Le immagini del 10 agosto mostrano edifici crollati e ambulanze, mentre i residenti si muovono tra le zone transennate dalle autorità. Una delle torri laterali della cattedrale neogotica Basilica di Nostra Signora del Rosario della città è stata abbattuta dalla forza della scossa, proiettando detriti nelle vie circostanti.
Almeno due persone sono morte a Manizales, mentre decine di abitazioni ed edifici commerciali sono stati distrutti o gravemente danneggiati. Il sindaco ha dichiarato che oltre una dozzina di attività commerciali e più di 20 abitazioni sono state parzialmente o completamente distrutte. Gli ingegneri stavano ispezionando le facciate lesionate e le strutture indebolite per stabilire quali edifici dovessero essere evacuati.
La città ha attivato un centro di comando per l’emergenza, ha aperto rifugi temporanei e ha sospeso le lezioni nelle scuole e nelle università. I voli all’aeroporto di Manizales sono stati fermati mentre gli ingegneri controllavano piste e terminal per verificare eventuali danni. Anche il servizio di funivia cittadino è stato sospeso in attesa delle verifiche di sicurezza.

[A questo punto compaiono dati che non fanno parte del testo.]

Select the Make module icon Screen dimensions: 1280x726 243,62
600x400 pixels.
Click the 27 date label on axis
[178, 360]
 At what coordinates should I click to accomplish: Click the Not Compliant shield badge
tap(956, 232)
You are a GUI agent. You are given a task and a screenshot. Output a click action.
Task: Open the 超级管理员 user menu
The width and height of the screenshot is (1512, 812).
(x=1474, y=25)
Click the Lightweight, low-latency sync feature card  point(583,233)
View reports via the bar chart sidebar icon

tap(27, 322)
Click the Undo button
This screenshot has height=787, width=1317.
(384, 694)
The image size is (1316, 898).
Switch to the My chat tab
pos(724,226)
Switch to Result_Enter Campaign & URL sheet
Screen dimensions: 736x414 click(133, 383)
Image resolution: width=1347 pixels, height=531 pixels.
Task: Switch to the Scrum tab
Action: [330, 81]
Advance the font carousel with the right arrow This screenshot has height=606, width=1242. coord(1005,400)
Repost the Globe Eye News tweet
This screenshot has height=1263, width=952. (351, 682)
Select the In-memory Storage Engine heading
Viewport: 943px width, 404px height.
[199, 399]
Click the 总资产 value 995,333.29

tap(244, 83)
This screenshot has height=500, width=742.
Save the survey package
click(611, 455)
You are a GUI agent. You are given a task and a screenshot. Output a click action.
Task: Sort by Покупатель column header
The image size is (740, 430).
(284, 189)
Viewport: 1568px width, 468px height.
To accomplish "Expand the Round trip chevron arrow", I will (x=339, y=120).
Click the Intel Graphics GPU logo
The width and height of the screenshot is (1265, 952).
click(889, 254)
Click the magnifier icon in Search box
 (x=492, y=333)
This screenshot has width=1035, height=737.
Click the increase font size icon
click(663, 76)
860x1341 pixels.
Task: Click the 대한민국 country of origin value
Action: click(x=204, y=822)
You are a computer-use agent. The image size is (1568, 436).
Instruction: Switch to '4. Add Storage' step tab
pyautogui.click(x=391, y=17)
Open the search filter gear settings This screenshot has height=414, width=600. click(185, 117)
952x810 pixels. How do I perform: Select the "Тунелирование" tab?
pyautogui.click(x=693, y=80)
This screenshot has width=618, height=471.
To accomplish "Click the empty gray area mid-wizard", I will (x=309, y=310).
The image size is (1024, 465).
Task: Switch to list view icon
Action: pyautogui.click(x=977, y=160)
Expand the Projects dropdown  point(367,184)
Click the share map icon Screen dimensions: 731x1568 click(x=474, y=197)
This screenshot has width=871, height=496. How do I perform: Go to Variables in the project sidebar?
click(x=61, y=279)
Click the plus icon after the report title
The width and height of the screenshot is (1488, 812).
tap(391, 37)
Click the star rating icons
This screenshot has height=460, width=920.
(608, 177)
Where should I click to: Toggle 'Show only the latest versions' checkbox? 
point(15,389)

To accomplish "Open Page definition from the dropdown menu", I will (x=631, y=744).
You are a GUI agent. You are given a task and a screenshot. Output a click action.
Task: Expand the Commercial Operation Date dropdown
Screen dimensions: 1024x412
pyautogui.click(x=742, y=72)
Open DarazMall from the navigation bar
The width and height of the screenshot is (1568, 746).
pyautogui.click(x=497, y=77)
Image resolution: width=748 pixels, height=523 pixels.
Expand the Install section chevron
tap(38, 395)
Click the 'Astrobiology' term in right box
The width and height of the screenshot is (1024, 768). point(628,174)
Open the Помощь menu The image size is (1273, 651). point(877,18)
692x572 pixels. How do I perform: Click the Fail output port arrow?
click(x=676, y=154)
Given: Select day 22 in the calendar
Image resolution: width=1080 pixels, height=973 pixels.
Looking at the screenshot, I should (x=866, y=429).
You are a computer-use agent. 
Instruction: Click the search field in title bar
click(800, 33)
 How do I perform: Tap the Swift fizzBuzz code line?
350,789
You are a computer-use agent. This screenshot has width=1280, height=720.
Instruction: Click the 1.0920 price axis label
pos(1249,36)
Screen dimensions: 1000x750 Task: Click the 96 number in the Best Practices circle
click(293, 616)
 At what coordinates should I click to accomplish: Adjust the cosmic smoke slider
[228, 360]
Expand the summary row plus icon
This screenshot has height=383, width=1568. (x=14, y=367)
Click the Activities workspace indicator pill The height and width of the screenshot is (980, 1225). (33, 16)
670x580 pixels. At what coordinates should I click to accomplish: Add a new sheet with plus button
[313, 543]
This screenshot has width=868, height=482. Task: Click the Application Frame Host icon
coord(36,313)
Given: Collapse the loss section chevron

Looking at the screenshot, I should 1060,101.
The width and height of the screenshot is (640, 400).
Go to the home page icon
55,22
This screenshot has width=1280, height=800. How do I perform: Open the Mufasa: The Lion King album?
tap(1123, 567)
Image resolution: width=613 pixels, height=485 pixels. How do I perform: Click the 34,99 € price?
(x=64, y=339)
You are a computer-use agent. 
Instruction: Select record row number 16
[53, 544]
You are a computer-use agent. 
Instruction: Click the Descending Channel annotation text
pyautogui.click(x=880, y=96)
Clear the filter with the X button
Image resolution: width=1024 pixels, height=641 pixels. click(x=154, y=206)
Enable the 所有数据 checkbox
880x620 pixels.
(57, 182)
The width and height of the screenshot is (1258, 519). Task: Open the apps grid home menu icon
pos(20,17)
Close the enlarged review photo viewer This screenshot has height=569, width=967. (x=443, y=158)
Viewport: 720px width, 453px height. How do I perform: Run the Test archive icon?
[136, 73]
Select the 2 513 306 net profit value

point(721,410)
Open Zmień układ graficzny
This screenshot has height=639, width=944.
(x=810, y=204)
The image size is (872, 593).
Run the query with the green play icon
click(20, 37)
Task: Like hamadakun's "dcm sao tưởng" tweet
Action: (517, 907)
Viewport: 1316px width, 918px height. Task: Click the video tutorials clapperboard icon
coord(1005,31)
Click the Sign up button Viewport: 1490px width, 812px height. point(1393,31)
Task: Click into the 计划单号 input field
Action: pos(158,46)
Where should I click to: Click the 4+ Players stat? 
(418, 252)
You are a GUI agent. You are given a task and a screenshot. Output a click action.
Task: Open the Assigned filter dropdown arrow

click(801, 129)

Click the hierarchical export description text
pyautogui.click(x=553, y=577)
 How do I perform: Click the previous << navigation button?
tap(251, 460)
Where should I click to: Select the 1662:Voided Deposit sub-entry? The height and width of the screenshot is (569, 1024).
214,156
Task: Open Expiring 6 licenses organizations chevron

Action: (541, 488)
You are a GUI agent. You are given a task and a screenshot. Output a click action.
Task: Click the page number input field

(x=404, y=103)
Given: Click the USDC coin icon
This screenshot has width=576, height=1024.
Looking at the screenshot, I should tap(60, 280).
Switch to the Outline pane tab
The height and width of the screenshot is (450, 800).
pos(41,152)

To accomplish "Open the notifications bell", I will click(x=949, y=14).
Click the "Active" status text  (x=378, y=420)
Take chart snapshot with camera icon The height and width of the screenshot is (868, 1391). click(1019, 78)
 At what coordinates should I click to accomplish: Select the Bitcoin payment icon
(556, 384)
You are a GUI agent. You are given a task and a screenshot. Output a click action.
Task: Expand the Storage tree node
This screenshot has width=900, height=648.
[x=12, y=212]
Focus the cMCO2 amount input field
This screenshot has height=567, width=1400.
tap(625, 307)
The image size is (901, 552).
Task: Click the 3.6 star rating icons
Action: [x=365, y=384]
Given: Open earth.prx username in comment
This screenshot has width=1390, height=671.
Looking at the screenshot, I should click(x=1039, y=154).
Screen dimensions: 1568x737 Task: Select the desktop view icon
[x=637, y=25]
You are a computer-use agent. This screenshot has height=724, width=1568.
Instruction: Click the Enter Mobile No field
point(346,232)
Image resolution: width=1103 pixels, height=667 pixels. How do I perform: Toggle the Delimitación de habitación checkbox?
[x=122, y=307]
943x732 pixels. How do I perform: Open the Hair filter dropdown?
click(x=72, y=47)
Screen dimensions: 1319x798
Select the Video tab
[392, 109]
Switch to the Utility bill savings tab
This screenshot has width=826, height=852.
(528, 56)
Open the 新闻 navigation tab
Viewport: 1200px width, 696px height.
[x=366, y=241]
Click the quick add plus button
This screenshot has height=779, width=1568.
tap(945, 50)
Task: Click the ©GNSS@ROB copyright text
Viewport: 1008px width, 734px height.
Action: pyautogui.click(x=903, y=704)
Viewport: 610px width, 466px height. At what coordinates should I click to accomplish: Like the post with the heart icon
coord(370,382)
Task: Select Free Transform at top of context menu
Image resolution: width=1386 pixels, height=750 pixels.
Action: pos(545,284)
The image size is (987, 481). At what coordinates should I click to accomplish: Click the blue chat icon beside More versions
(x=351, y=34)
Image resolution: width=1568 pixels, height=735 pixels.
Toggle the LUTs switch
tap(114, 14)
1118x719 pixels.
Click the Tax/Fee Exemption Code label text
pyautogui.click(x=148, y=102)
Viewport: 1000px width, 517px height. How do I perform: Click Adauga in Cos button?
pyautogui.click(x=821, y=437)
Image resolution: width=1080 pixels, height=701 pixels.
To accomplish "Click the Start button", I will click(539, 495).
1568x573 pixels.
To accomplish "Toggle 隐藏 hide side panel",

È stato imposto un coprifuoco per prevenire saccheggi e consentire il proseguimento delle operazioni di soccorso e di valutazione dei danni. Vigili del fuoco e squadre di salvataggio sono rimasti sul posto, mentre le autorità hanno avvertito che alcune persone potrebbero essere ancora intrappolate sotto le macerie.
Il terremoto è avvenuto alle 7.34 ora locale di lunedì, con epicentro vicino a San José del Palmar, nel Chocó, circa 400 chilometri a ovest di Bogotá. Il governo ha dichiarato lo stato di calamità nazionale per accelerare le operazioni di soccorso e fornire assistenza alle comunità colpite.